# Looking for a way to just "darken" any shirt color



## deadbat (Nov 5, 2009)

That is, some printing technique or product that gives a similar look to if you got part of the garment wet and it made a dark spot, only that would be permanent. I happened to find a product which does this inadvertently, but it is really expensive. These photos are using a UV-reactive ink which is supposed to print clear and then turn "charcoal grey" in the sunlight, but on any color shirt other than white, if you press it into the fabric at all, it makes this permanently darker appearance even out of the sunlight. The problem is that this ink is like $200 for a quart, because of the UV reactive property. I'm trying to find some other product which would give the same effect at a more practical price. I currently print all plastisols so I am hoping to stay in that product area if possible.
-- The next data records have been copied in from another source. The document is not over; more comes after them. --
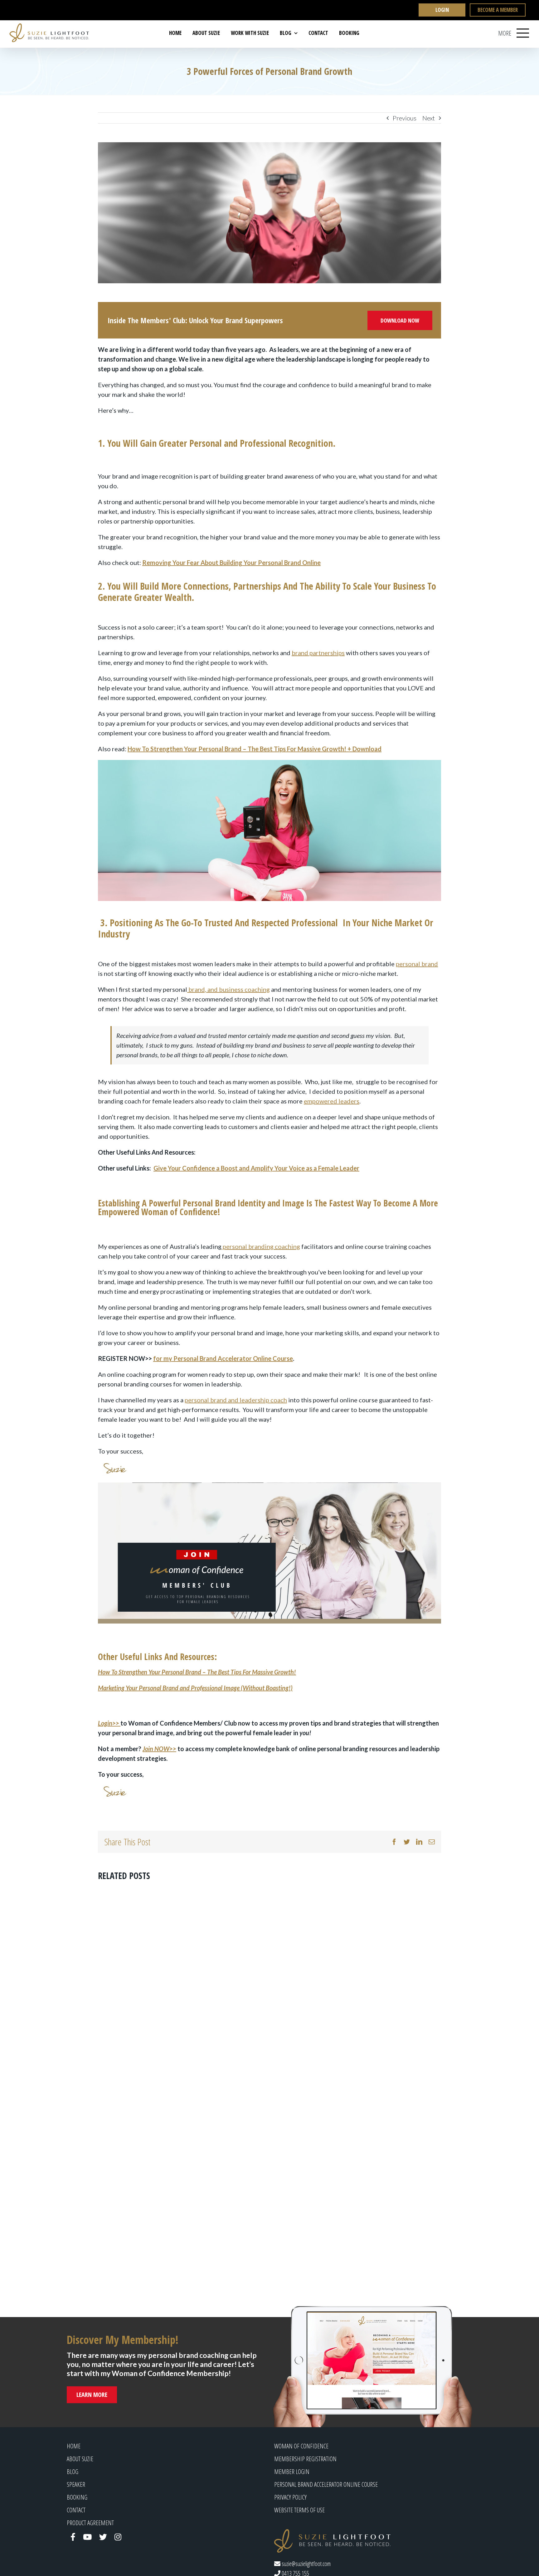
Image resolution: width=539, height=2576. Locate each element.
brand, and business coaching (228, 989)
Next (428, 118)
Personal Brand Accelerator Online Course (326, 2484)
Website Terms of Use (299, 2510)
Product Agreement (90, 2523)
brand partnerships (318, 652)
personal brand (417, 963)
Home (73, 2446)
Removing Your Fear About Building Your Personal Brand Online (231, 562)
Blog (72, 2471)
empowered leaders (331, 1101)
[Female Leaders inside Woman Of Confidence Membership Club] (269, 1553)
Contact (76, 2510)
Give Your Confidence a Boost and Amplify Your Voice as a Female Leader (256, 1168)
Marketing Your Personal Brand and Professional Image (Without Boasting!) (195, 1688)
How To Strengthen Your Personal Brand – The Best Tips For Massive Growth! (197, 1672)
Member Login (291, 2471)
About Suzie (80, 2459)
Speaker (76, 2484)
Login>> (109, 1723)
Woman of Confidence (301, 2446)
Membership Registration (305, 2459)
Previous (404, 118)
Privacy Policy (290, 2497)
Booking (77, 2497)
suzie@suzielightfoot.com (305, 2563)
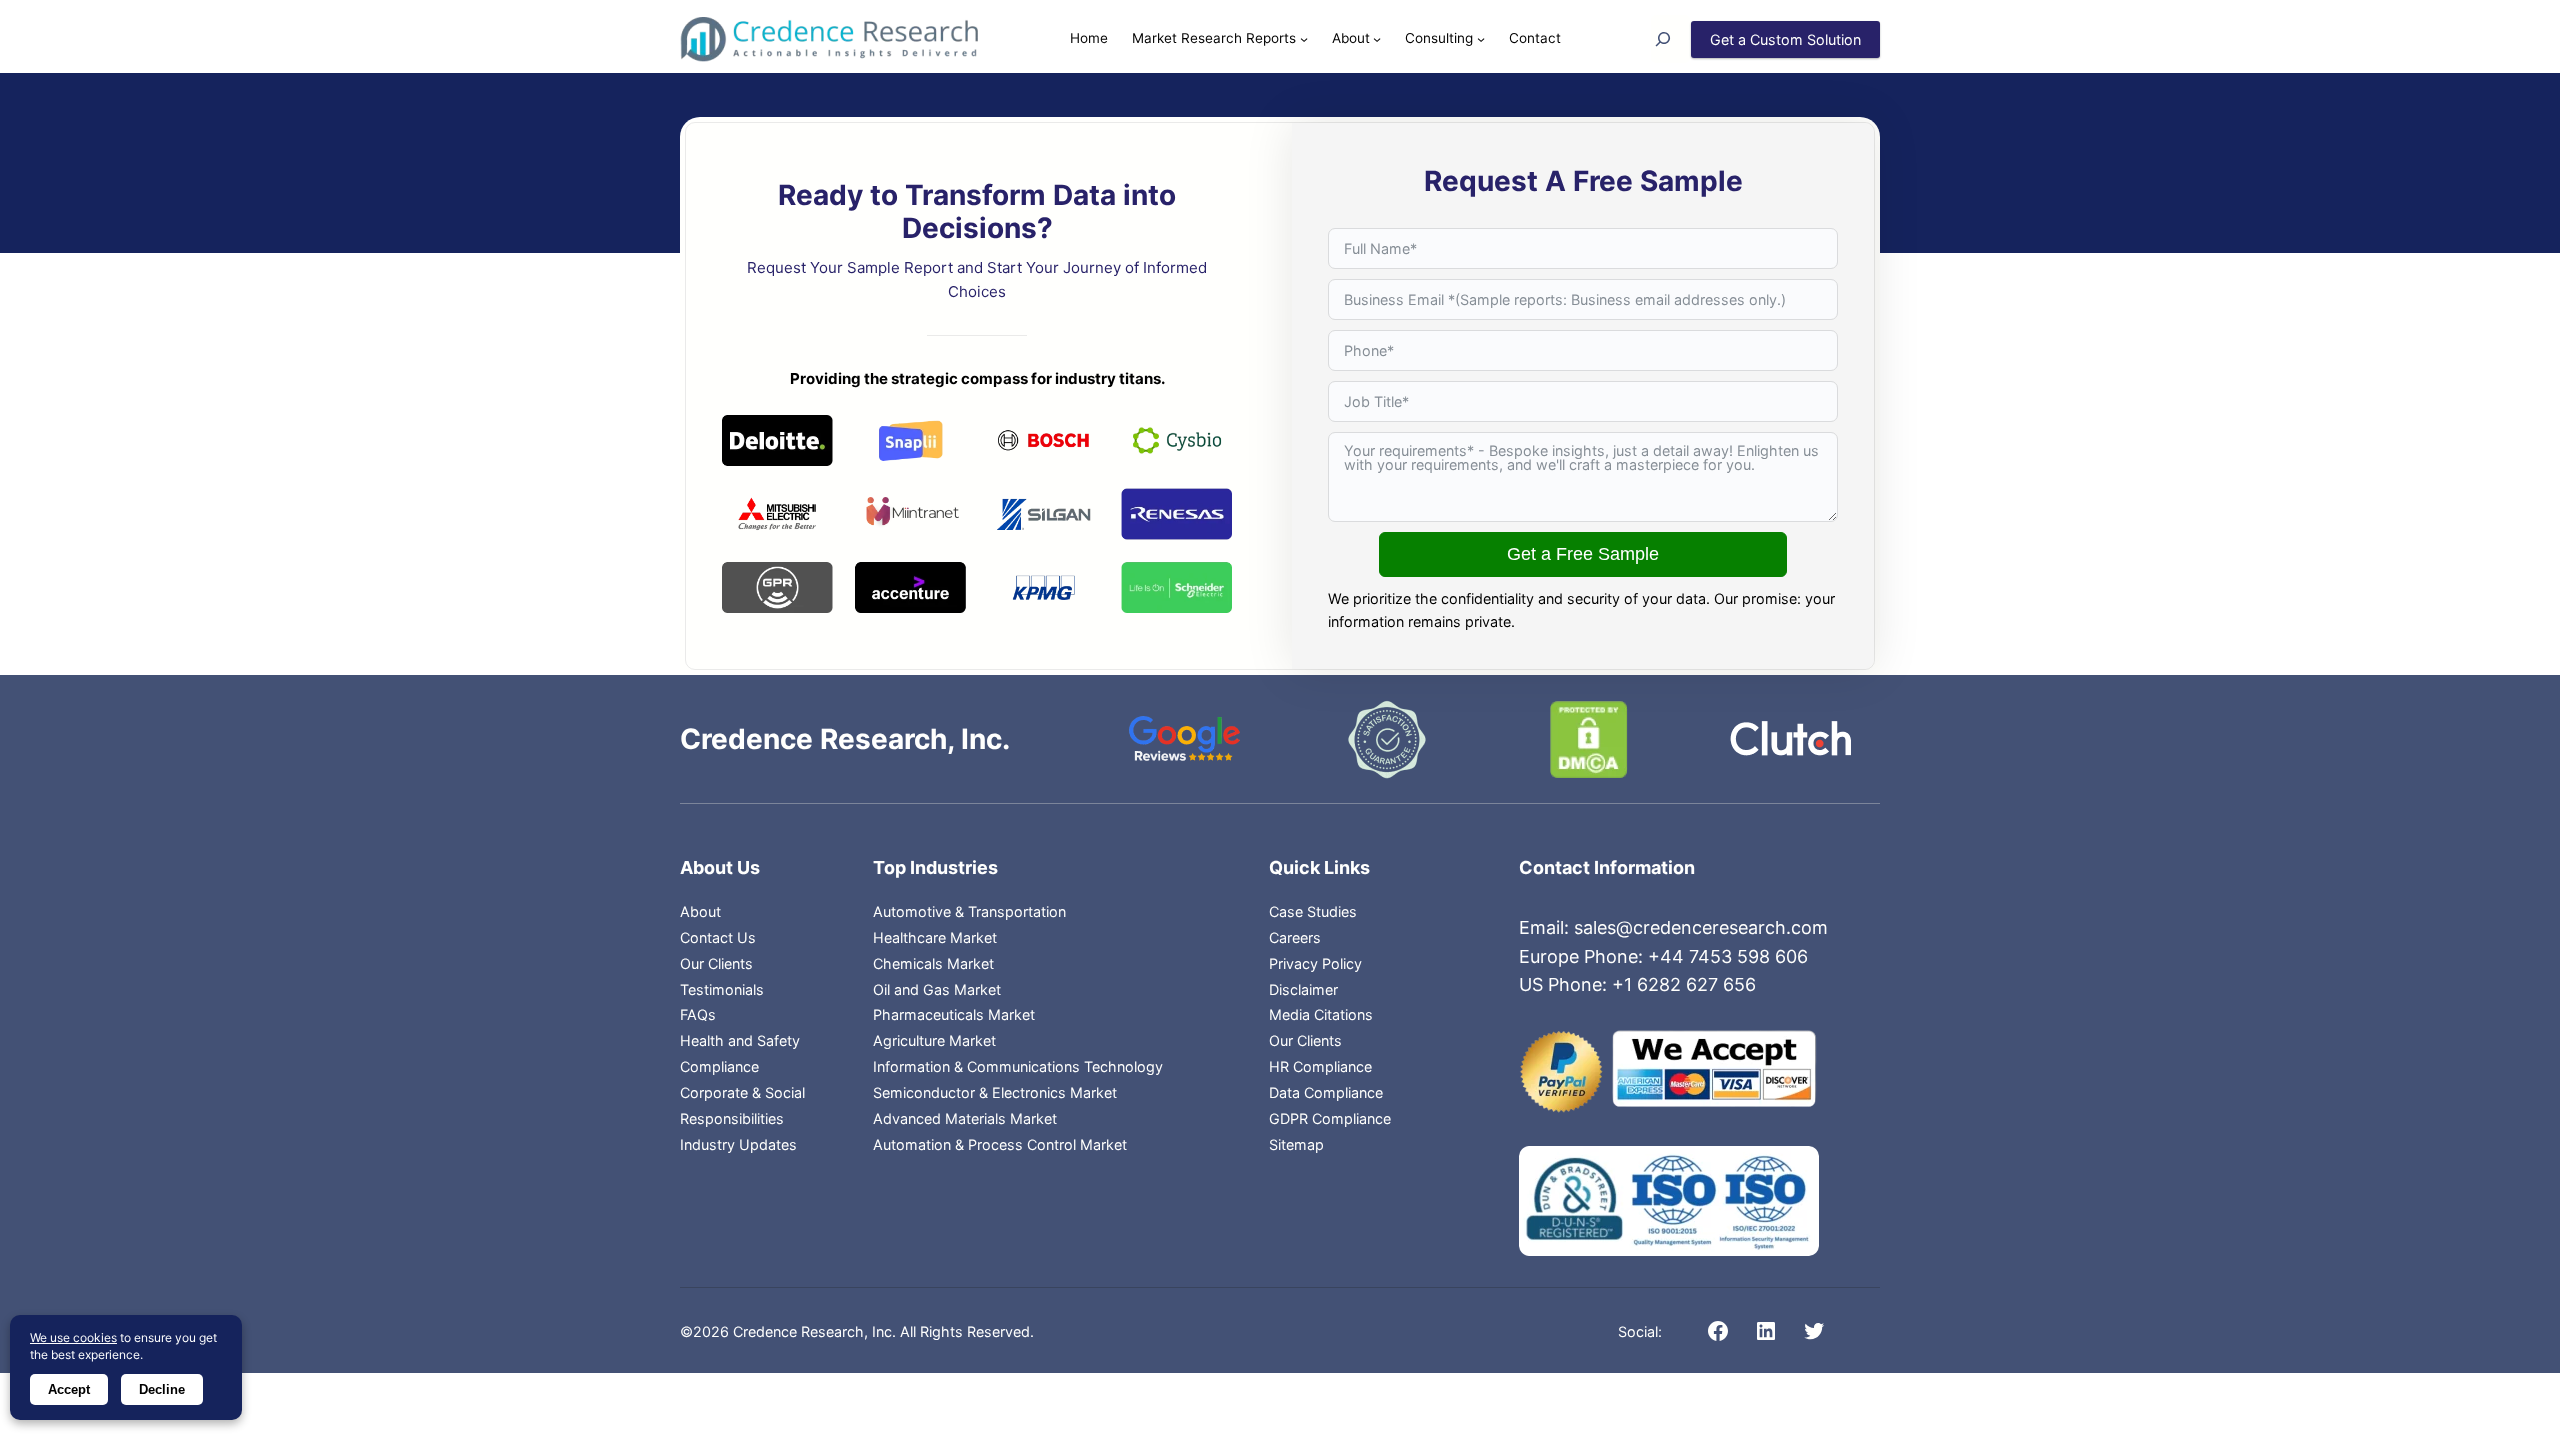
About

The reason I want something that will just "darken" the shirt rather than, say, mixing to a pantone that is a darker shade than the shirt is so that I could print the same logo across multiple shirt colors without mixing multiple custom inks, as I have a client who is looking to do multiple large runs and reprints with the same art but many different shirt colors.


----------



## ejnrby (Oct 20, 2014)

Rutland Chino Base says you can use it for that exact purpose in its TDS. I'm sure most bases will work in much the same way. 

Rutland Chino Base TDS


----------